(CNN) -- Hometown Food Company issued a voluntary recall for select Pillsbury Unbleached All Purpose Flour products, amid concerns they may be contaminated with salmonella, the US Department of Agriculture said.
About 12,185 cases of the impacted flour were distributed through a limited number of retailers and distributors, including Publix and Winn-Dixie, according to the USDA.The lot codes on the recalled products are 8 292, with a "best if used by" date of April 19, 2020; and 8 293 with a "best of used by" date of April 20, 2020 according to a USDA tweet.
Winn-Dixie said there have been "no reports of illnesses associated with this recall," but Publix urged consumers who have purchased the affected flour not to consume it.
"These products should be thrown away or returned to the place of purchase for a refund," the Publix statement said.
#RecallAlert: Hometown Food Company announces voluntary recall on select Pillsbury Unbleached All Purpose Flour products because they may be contaminated with Salmonella. The flour products were sold through a limited number of retailers including Publix & Winn-Dixie. Do not eat. pic.twitter.com/Zv6fv61C8w— USDA Food Safety (@USDAFoodSafety) March 11, 2019
And this is why you shouldn't eat raw flour
The US Food and Drug Administration used this recall as an opportunity to remind consumers to "never eat raw dough when making cookies, etc." adding that flour may contain bacteria that could cause disease.
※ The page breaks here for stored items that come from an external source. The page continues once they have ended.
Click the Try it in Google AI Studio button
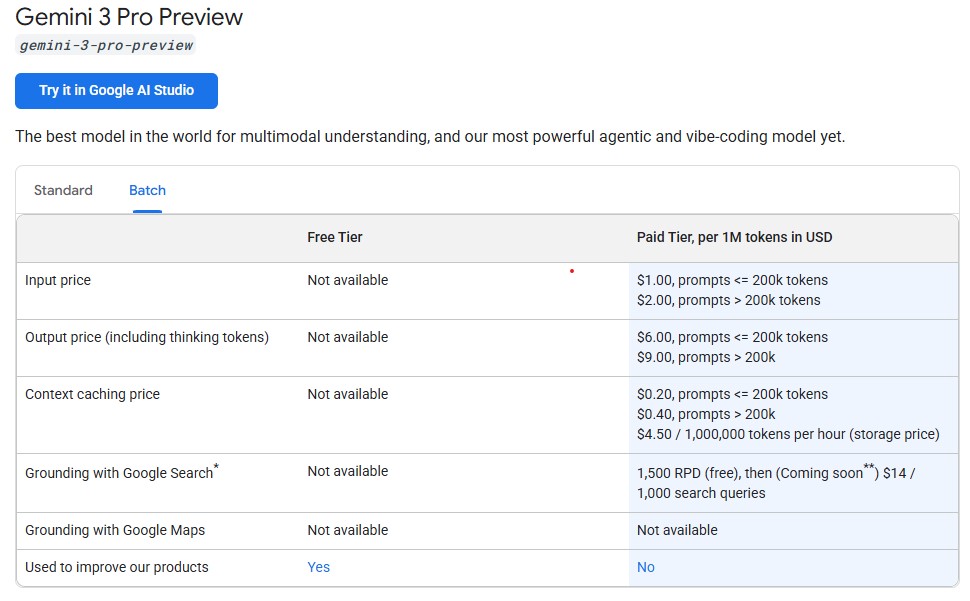The width and height of the screenshot is (970, 601). click(116, 90)
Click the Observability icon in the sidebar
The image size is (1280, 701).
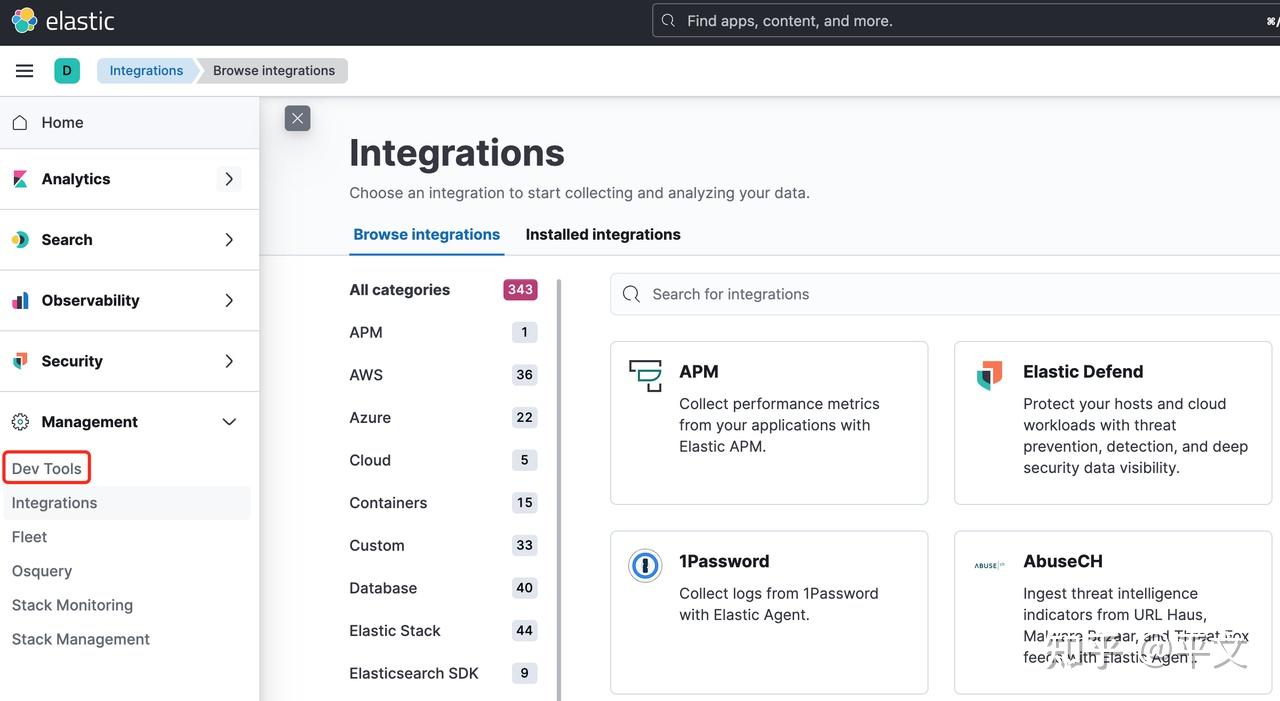(x=20, y=300)
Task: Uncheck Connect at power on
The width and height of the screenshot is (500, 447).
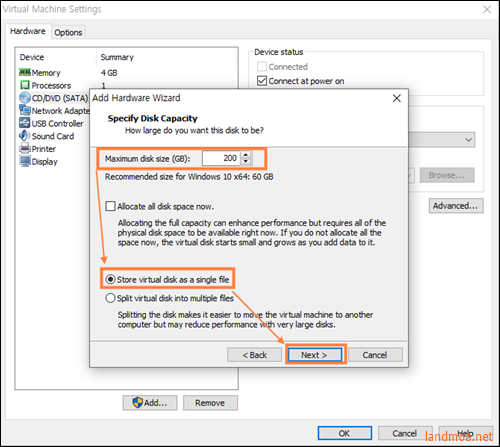Action: point(262,81)
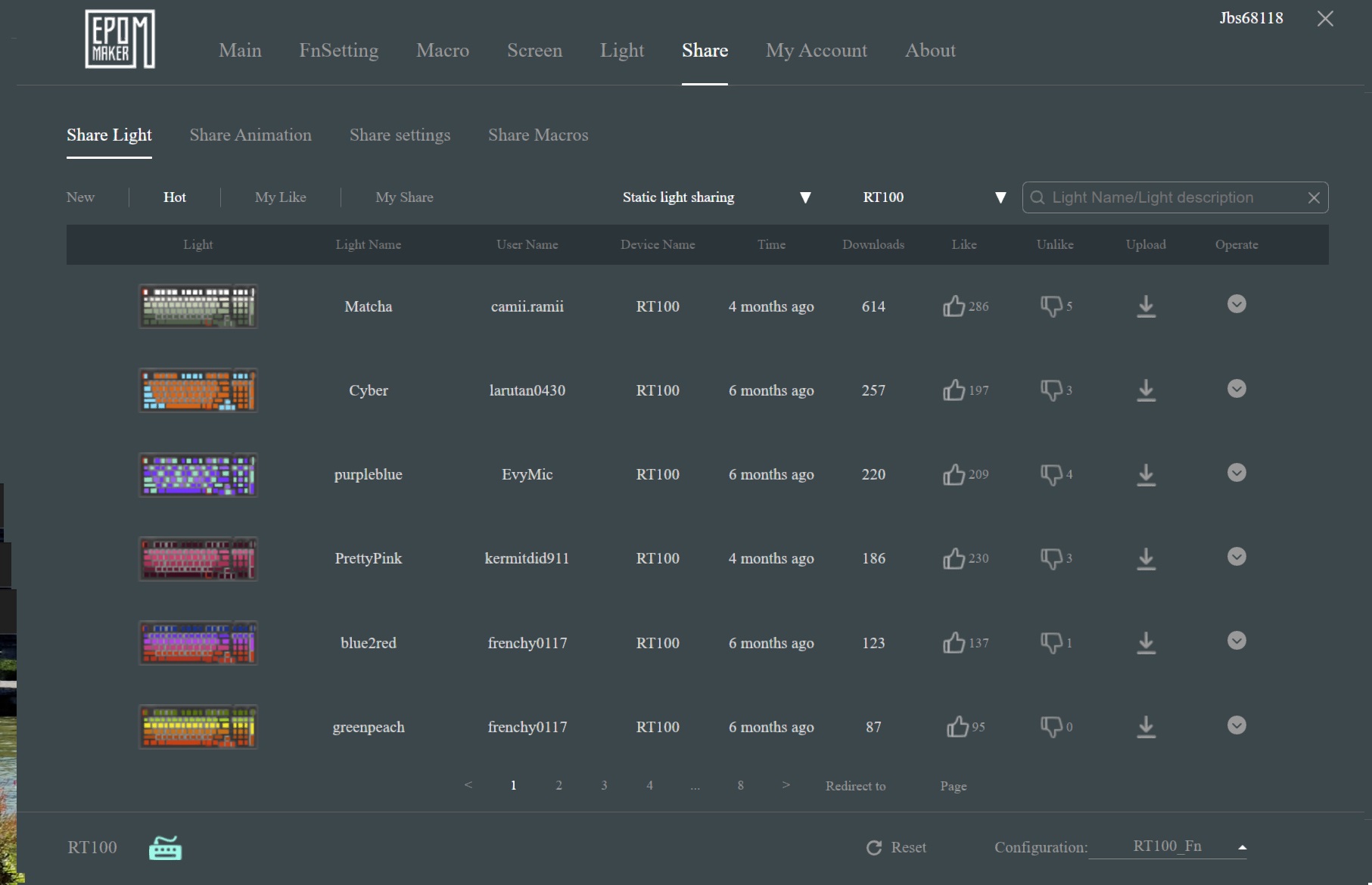
Task: Like the Matcha light profile
Action: 954,306
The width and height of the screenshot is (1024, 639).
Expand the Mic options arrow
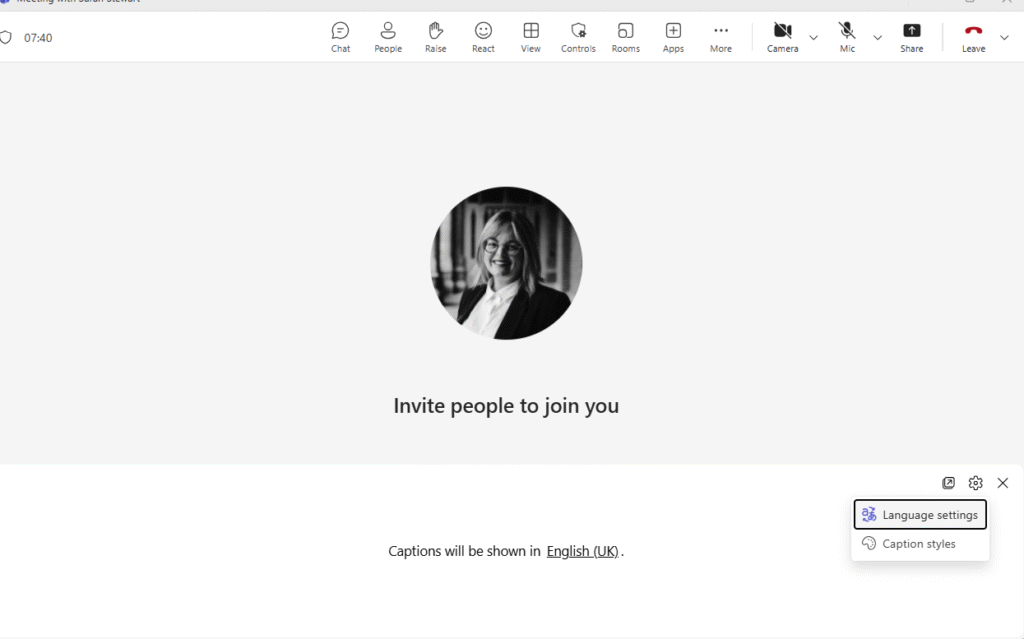click(x=877, y=38)
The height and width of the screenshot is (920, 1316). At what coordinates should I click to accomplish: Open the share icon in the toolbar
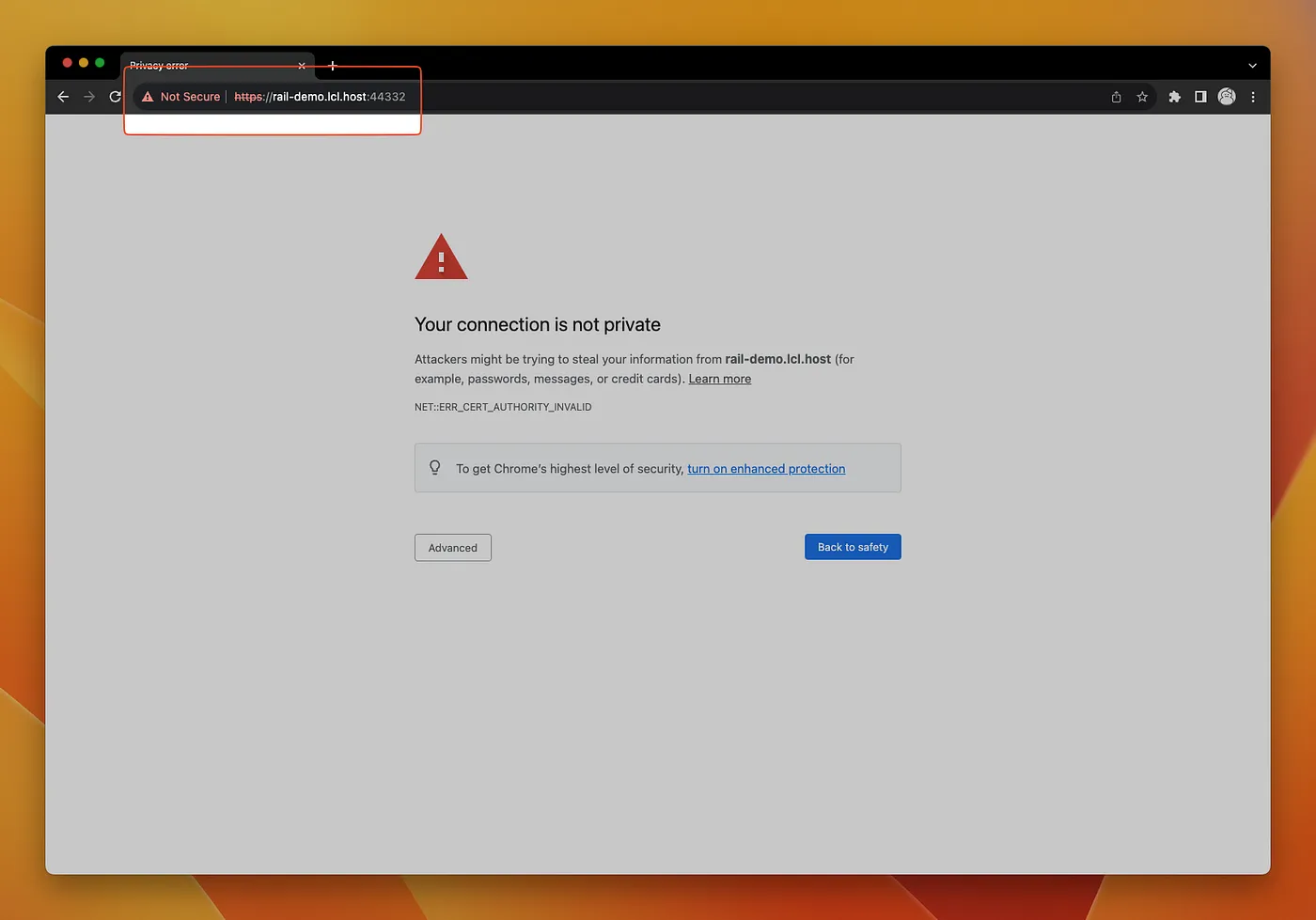click(1116, 96)
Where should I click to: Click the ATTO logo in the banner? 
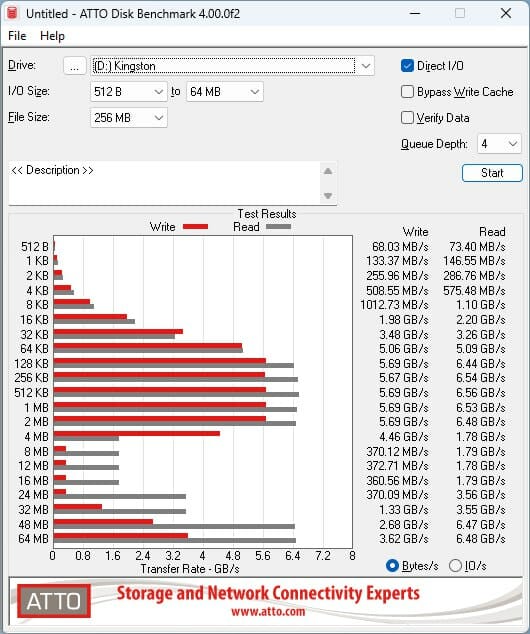point(54,601)
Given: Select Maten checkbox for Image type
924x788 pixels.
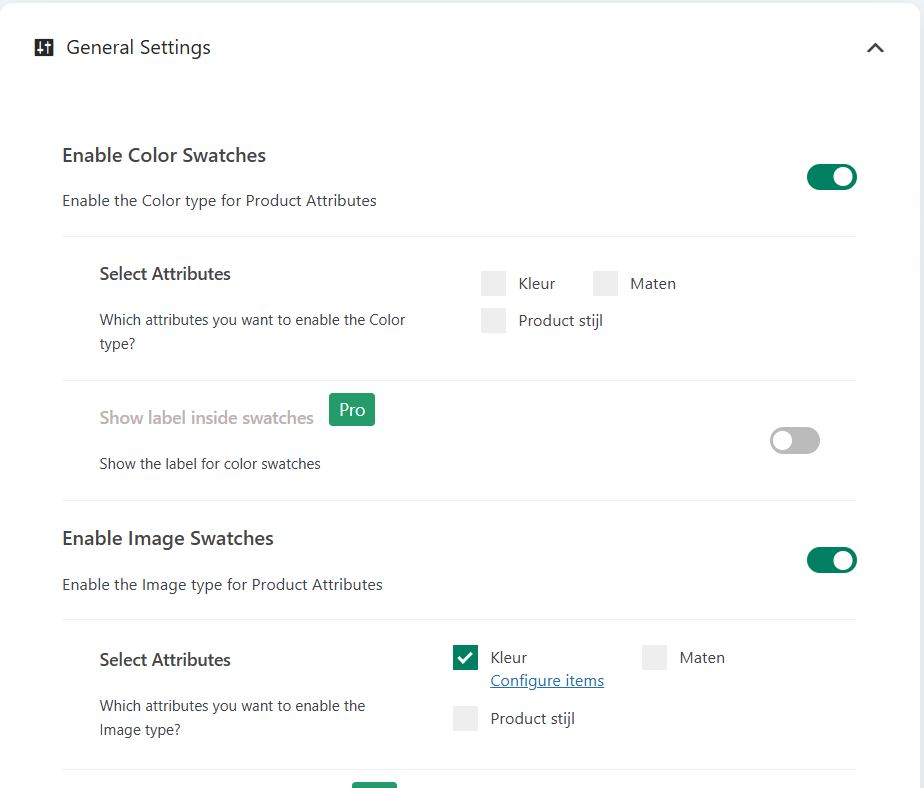Looking at the screenshot, I should [x=654, y=658].
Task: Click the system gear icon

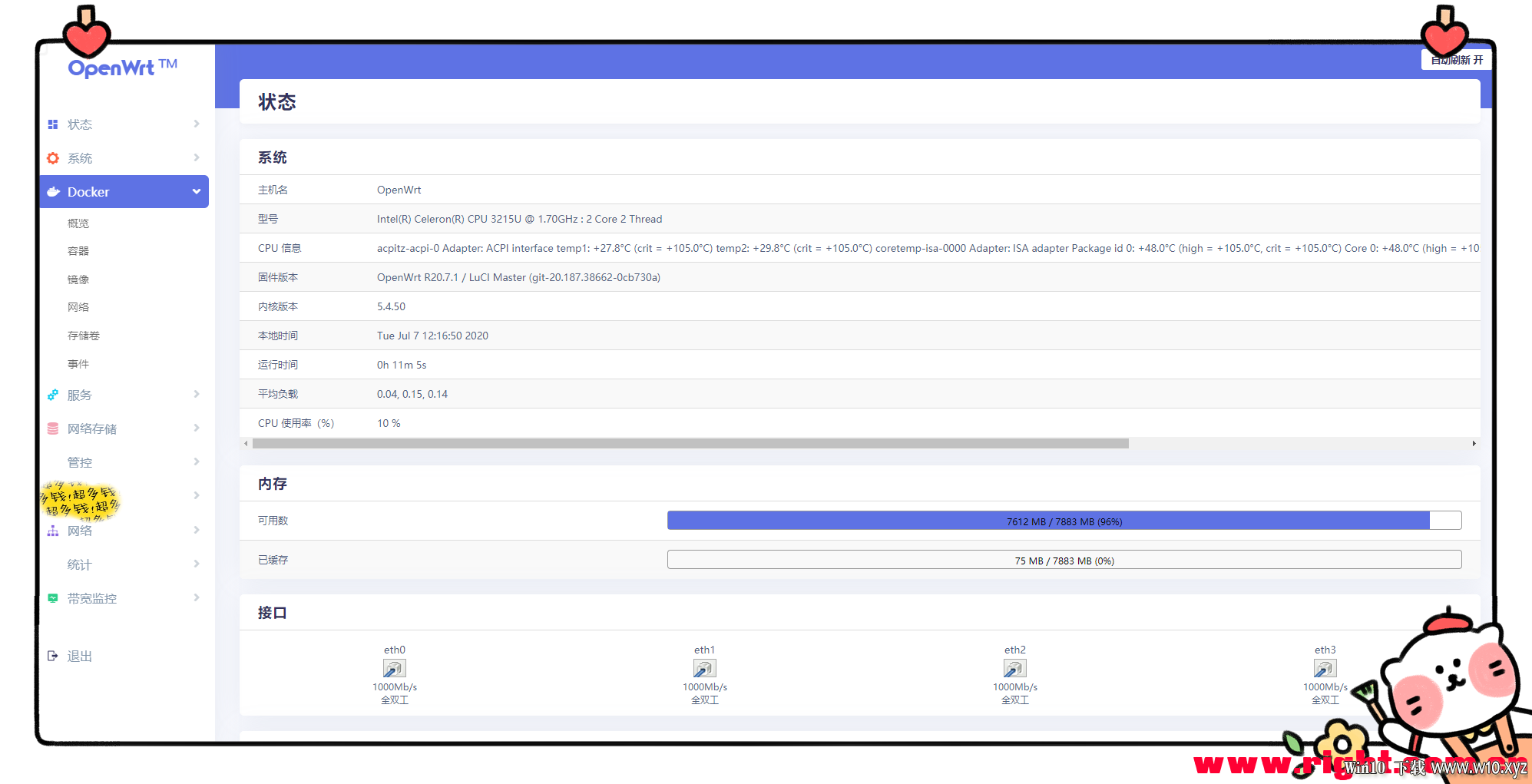Action: tap(53, 158)
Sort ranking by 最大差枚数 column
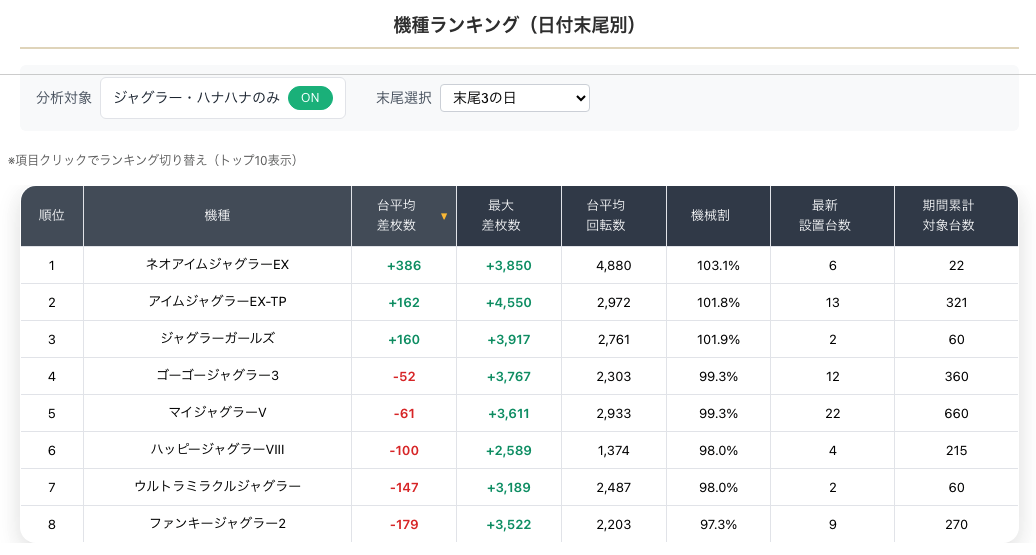The image size is (1036, 555). coord(508,216)
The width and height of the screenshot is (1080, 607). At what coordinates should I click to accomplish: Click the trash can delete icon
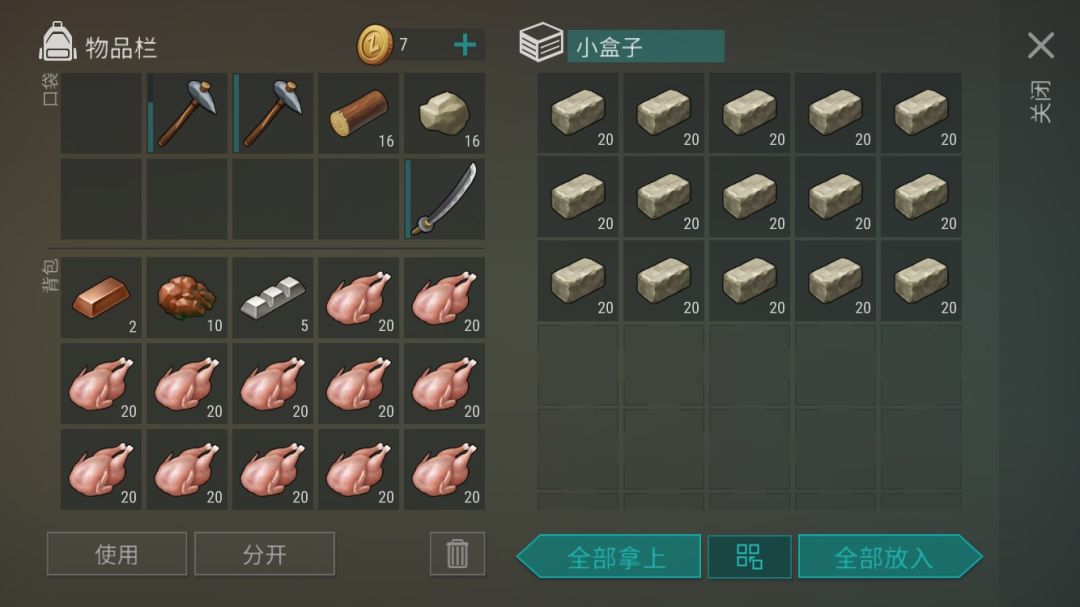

Back in 2016, the agency, along with the Centers for Disease Control and Prevention investigated an outbreak during which dozens of people were sickened by a strain of bacteria called Shiga toxin-producing E. coli O121.
The investigation found rough dough that was handled or eaten by some of the patients contained the same bacterium that was making people sick -- and as a result, 10 million pounds of flour were recalled.
That's because, the FDA says, it's not only the danger of raw eggs in raw dough that makes consumption dangerous, but also of raw flour.
"Flour is derived from a grain that comes directly from the field and typically is not treated to kill bacteria," Leslie Smoot, Ph.D., a senior advisor in FDA's Office of Food Safety said in an FDA statement.
The grain in the fields may be contaminated with bacteria from animal waste -- and ways to kill that bacteria include "boiling, baking, roasting, microwaving, and frying" the flour.
"And don't make homemade cookie dough ice cream either," the FDA warns. "If that's your favorite flavor, buy commercially made products. Manufacturers should use ingredients that include treated flour and pasteurized eggs."